*To-do list*:
1. Reproduce the stretch of the shared memory forum thread from "[odb.c:860:db_validate_db] Warning: database" through "the .ODB.SHM file.", substituting "terminate" for "kill".
2. Convert the stretch of the listing from the line containing "Open Postman settings via the wrench icon" through the line containing "Looking at the screenshot, I should 906,140." into a numbered list, omitting blank lines.

*Reading text*:

Back Midas Rome Roody Rootana
  Midas DAQ System, Page 57 of 154  Not logged in ELOG logo
    Reply  11 Jan 2007, Steve Hardy, Forum, Shared memory problems 
Thanks for your help.  I tried again and it got me back to the initial problem I had.
 The frontend will start, and the analyzer starts (complains about there not being a
last.root, but other than that it's fine), and then when starting mlogger, I get:

[odb.c:860:db_validate_db] Warning: database corruption, first_free_key 0x0001A4
04
[odb.c:3666:db_get_key] invalid key handle
[midas.c:1970:cm_check_client] cannot delete client info
[odb.c:3666:db_get_key] invalid key handle
[midas.c:1970:cm_check_client] cannot delete client info
[odb.c:3666:db_get_key] invalid key handle


And it continues to shoot out error messages about invalid key handles until I kill
it.  Then trying to start the frontend again fails until I remove the .ODB.SHM file. 
Any other ideas?

> > Hello,
> > 
> > Just did a fresh install of MIDAS from the SVN repository under CentOS and
> > everything compiles fine, but when I go to run the frontend (using dio), I get
> > the following error message:
> > 
> > Connect to experiment ...[odb.c:868:db_open_database] Different database format:
> >  Shared memory is 14, program is 2
> > [midas.c:1763:cm_connect_experiment1] cannot open database
> > 
> > 
> > Any ideas on what the problem could be, or how to fix it?  
> 
> You have an old .ODB.SHM from a previous version in your directoy (note the '.' in
> front, so you need a 'ls -alg' to see it). Delete that file and try again.
    Reply  11 Jan 2007, Stefan Ritt, Forum, Shared memory problems 
That sounds like you mix versions: You have an old executable (maybe your mlogger) which
has been linked against the old midas version, but you create the ODB with the new
odbedit or frontend. The new version complains if it finds an ODB from a previous version
(the error you reported first), but an old program does not have that version check, so
it finds a different binary ODB structure and crashes.

*Material supplied*:
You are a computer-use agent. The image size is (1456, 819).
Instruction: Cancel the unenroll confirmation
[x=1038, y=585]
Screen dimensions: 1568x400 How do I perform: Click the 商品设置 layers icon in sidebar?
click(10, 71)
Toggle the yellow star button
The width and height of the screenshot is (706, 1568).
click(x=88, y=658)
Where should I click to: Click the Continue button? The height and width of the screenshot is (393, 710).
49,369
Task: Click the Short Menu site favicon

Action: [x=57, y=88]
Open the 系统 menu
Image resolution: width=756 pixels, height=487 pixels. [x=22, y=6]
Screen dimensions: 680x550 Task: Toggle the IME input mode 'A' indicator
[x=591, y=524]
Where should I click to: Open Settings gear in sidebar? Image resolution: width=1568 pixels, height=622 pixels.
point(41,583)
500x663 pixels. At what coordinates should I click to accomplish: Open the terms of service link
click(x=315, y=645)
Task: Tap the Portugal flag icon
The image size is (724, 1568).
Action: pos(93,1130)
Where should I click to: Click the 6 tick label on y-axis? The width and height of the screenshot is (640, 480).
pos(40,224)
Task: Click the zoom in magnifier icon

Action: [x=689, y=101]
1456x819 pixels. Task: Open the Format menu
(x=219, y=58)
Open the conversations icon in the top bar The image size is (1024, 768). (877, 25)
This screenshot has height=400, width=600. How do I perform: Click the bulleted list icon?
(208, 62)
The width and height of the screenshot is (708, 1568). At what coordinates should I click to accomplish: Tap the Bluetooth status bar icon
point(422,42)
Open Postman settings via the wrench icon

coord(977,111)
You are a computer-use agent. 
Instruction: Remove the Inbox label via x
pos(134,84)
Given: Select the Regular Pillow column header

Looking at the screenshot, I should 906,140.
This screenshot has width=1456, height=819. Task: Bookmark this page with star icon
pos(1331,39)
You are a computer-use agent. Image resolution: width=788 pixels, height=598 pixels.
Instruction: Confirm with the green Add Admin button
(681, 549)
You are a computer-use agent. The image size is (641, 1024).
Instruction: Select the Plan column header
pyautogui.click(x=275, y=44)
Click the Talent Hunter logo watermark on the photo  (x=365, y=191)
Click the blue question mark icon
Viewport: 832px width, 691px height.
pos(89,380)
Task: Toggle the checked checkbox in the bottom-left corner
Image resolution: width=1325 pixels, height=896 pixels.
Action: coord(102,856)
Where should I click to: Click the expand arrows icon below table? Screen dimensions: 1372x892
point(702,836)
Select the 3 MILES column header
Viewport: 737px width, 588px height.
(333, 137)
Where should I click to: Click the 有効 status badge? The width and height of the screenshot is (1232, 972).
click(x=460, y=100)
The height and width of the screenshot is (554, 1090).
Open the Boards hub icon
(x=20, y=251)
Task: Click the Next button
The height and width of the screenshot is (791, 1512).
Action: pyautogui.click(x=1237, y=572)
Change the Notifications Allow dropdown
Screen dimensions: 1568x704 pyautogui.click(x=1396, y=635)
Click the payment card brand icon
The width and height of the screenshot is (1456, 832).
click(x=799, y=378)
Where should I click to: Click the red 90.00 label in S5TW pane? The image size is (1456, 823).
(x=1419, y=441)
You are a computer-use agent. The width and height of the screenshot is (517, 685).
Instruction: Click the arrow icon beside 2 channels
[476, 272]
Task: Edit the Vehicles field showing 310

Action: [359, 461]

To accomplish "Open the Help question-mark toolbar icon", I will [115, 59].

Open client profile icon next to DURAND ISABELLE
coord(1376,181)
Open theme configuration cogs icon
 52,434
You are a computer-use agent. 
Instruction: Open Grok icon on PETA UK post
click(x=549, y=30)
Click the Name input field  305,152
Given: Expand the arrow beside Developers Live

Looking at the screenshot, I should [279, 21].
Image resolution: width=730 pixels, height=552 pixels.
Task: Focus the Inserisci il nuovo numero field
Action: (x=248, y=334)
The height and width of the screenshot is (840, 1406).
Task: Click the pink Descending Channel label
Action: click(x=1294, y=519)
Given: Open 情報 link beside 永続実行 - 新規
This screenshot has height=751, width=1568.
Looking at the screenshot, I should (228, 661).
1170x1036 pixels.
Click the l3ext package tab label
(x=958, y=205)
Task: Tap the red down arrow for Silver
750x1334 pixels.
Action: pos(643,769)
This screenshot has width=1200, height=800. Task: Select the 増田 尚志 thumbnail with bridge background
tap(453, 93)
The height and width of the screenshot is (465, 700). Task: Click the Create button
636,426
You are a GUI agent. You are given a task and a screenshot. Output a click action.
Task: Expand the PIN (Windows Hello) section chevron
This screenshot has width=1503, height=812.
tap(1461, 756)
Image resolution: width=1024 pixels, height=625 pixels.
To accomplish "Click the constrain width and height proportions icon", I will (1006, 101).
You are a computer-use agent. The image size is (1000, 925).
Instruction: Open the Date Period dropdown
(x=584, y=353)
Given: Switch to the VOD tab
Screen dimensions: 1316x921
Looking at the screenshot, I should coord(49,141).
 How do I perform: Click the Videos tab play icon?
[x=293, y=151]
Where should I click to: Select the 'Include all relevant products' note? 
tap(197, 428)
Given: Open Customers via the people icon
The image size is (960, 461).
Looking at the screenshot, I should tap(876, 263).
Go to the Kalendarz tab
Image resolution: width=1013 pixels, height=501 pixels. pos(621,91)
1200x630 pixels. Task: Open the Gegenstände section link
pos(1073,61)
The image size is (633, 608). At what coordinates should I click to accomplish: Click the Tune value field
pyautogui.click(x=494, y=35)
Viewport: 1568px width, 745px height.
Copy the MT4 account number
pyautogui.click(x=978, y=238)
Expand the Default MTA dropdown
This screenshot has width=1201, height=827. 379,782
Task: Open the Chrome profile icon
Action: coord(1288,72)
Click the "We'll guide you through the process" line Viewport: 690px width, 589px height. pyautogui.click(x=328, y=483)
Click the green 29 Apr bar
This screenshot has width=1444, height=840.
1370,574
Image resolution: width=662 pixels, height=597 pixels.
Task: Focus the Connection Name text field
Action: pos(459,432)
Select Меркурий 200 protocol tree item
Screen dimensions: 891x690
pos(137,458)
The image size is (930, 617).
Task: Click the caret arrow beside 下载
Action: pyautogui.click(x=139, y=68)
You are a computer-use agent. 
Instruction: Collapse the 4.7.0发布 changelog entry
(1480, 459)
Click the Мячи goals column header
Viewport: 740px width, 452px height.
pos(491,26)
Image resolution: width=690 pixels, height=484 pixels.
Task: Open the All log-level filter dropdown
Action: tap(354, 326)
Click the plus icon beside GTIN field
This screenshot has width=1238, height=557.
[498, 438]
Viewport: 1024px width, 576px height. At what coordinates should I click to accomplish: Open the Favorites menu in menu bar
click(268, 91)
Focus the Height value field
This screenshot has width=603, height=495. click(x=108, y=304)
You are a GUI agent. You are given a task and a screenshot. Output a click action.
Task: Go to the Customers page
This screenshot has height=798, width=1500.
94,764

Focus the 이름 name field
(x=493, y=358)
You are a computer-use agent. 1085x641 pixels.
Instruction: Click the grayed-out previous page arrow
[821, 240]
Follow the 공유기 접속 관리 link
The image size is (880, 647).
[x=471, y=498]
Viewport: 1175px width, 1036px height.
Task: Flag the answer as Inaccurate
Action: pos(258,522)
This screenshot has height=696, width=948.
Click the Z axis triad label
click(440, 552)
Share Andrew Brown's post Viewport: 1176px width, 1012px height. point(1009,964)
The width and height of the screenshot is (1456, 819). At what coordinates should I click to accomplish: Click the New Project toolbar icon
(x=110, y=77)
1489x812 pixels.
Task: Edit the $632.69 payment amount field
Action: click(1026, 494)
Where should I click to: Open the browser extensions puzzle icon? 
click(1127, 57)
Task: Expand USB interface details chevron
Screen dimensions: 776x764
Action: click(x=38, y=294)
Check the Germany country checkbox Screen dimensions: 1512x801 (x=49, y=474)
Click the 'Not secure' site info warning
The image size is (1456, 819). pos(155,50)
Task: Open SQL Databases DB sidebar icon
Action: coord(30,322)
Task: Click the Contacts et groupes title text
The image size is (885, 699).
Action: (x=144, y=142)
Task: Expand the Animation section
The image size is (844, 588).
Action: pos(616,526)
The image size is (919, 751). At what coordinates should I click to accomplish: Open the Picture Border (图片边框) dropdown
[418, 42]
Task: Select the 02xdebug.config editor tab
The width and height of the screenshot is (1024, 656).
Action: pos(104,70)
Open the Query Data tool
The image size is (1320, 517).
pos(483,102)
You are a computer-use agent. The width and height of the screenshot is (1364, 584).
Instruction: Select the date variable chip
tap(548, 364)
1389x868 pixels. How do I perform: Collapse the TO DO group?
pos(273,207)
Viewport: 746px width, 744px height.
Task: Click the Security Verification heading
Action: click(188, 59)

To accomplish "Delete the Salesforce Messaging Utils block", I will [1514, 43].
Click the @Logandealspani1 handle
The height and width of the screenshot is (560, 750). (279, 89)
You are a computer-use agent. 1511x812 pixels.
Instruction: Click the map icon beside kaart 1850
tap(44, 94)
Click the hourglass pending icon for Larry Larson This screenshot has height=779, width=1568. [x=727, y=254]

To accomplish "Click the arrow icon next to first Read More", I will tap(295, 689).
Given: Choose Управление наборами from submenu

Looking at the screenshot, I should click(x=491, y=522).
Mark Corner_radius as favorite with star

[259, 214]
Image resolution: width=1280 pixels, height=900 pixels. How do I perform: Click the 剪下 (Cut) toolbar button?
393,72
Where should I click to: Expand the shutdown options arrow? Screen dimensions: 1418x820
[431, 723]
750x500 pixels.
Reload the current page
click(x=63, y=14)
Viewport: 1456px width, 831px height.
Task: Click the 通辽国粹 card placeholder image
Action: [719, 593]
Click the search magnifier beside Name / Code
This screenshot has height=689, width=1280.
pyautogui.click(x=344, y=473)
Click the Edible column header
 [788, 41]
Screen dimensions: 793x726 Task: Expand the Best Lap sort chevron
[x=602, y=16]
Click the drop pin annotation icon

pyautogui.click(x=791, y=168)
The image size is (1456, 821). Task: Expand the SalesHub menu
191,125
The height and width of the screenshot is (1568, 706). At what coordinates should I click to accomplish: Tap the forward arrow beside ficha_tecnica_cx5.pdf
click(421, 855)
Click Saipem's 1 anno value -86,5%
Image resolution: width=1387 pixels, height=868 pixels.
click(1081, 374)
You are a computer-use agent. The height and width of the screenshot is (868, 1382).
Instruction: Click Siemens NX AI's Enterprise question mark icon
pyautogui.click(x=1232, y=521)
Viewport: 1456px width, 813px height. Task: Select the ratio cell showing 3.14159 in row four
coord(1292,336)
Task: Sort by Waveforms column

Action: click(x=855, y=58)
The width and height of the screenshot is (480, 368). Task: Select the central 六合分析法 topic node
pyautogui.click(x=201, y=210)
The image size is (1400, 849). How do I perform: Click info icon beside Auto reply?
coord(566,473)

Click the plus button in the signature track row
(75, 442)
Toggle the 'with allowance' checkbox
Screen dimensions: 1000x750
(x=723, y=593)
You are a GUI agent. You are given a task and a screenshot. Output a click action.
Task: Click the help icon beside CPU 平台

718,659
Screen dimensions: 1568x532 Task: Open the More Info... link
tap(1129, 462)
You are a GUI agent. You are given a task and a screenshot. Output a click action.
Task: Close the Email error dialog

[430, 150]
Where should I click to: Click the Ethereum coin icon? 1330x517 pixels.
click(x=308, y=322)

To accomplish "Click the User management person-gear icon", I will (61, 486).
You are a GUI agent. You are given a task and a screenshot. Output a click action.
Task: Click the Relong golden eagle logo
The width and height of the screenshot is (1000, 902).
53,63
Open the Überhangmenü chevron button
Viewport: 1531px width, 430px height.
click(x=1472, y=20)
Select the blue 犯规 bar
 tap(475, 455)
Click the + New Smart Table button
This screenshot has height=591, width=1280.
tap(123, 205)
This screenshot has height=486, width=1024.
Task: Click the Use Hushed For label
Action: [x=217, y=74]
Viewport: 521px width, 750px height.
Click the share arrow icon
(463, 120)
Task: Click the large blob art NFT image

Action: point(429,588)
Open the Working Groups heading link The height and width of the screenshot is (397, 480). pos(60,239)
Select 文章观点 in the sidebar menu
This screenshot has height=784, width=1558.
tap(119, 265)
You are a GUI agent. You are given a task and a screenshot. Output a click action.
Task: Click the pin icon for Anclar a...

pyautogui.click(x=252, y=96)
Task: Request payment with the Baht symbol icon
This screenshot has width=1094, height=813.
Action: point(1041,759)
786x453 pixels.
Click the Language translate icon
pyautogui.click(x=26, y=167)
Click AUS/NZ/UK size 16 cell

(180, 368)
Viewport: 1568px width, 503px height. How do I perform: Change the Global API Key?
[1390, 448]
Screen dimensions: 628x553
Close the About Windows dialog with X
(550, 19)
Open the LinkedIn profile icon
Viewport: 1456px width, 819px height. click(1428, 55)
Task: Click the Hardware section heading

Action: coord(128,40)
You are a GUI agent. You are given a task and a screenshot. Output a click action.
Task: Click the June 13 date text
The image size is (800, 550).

*Solutions to the problems*:
1.
[odb.c:860:db_validate_db] Warning: database corruption, first_free_key 0x0001A4
04
[odb.c:3666:db_get_key] invalid key handle
[midas.c:1970:cm_check_client] cannot delete client info
[odb.c:3666:db_get_key] invalid key handle
[midas.c:1970:cm_check_client] cannot delete client info
[odb.c:3666:db_get_key] invalid key handle


And it continues to shoot out error messages about invalid key handles until I terminate
it.  Then trying to start the frontend again fails until I remove the .ODB.SHM file.

2.
1. Open Postman settings via the wrench icon
2. coord(977,111)
3. You are a computer-use agent. 
4. Instruction: Remove the Inbox label via x
5. pos(134,84)
6. Given: Select the Regular Pillow column header
7. Looking at the screenshot, I should 906,140.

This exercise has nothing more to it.